EXERCISE REQUIREMENTS
The whole set of entries is to be restated word for word.

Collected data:
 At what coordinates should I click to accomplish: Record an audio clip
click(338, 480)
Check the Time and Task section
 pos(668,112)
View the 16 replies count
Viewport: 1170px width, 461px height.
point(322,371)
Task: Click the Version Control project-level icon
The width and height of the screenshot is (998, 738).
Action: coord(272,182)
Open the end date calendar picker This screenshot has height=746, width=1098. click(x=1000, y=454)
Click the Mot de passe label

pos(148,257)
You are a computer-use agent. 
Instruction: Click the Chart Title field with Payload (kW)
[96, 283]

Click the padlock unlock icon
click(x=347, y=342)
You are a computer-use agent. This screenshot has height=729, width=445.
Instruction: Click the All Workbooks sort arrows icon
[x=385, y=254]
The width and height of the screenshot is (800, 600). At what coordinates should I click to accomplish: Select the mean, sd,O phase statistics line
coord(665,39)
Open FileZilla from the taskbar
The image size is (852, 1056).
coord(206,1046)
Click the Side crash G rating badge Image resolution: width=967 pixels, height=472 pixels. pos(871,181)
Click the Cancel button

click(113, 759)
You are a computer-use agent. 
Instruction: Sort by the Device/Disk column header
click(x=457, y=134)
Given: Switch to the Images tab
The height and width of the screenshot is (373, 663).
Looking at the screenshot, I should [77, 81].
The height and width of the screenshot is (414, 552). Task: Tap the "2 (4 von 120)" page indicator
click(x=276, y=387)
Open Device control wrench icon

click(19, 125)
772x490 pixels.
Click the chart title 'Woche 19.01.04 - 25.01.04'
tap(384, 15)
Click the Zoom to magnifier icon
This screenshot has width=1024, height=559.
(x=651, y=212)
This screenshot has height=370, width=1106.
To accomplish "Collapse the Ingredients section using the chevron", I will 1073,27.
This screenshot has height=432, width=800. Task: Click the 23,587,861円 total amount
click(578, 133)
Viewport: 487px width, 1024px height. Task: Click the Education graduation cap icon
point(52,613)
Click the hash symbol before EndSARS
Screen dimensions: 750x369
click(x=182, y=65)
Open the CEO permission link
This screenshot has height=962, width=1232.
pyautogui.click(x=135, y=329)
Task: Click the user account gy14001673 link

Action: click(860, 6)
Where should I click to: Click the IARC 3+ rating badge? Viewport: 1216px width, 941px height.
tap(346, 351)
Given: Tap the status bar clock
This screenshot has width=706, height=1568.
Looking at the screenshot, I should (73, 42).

SOLVED EXERCISE
 At what coordinates should I click to accomplish: Record an audio clip
click(338, 480)
Check the Time and Task section
 pos(668,112)
View the 16 replies count
Viewport: 1170px width, 461px height.
point(322,371)
Task: Click the Version Control project-level icon
The width and height of the screenshot is (998, 738).
Action: coord(272,182)
Open the end date calendar picker This screenshot has height=746, width=1098. click(x=1000, y=454)
Click the Mot de passe label

pos(148,257)
You are a computer-use agent. 
Instruction: Click the Chart Title field with Payload (kW)
[96, 283]

Click the padlock unlock icon
click(x=347, y=342)
You are a computer-use agent. This screenshot has height=729, width=445.
Instruction: Click the All Workbooks sort arrows icon
[x=385, y=254]
The width and height of the screenshot is (800, 600). At what coordinates should I click to accomplish: Select the mean, sd,O phase statistics line
coord(665,39)
Open FileZilla from the taskbar
The image size is (852, 1056).
coord(206,1046)
Click the Side crash G rating badge Image resolution: width=967 pixels, height=472 pixels. pos(871,181)
Click the Cancel button

click(113, 759)
You are a computer-use agent. 
Instruction: Sort by the Device/Disk column header
click(x=457, y=134)
Given: Switch to the Images tab
The height and width of the screenshot is (373, 663).
Looking at the screenshot, I should [77, 81].
The height and width of the screenshot is (414, 552). Task: Tap the "2 (4 von 120)" page indicator
click(x=276, y=387)
Open Device control wrench icon

click(19, 125)
772x490 pixels.
Click the chart title 'Woche 19.01.04 - 25.01.04'
tap(384, 15)
Click the Zoom to magnifier icon
This screenshot has width=1024, height=559.
(x=651, y=212)
This screenshot has height=370, width=1106.
To accomplish "Collapse the Ingredients section using the chevron", I will 1073,27.
This screenshot has height=432, width=800. Task: Click the 23,587,861円 total amount
click(578, 133)
Viewport: 487px width, 1024px height. Task: Click the Education graduation cap icon
point(52,613)
Click the hash symbol before EndSARS
Screen dimensions: 750x369
click(x=182, y=65)
Open the CEO permission link
This screenshot has height=962, width=1232.
pyautogui.click(x=135, y=329)
Task: Click the user account gy14001673 link

Action: click(860, 6)
Where should I click to: Click the IARC 3+ rating badge? Viewport: 1216px width, 941px height.
tap(346, 351)
Given: Tap the status bar clock
This screenshot has width=706, height=1568.
Looking at the screenshot, I should (73, 42).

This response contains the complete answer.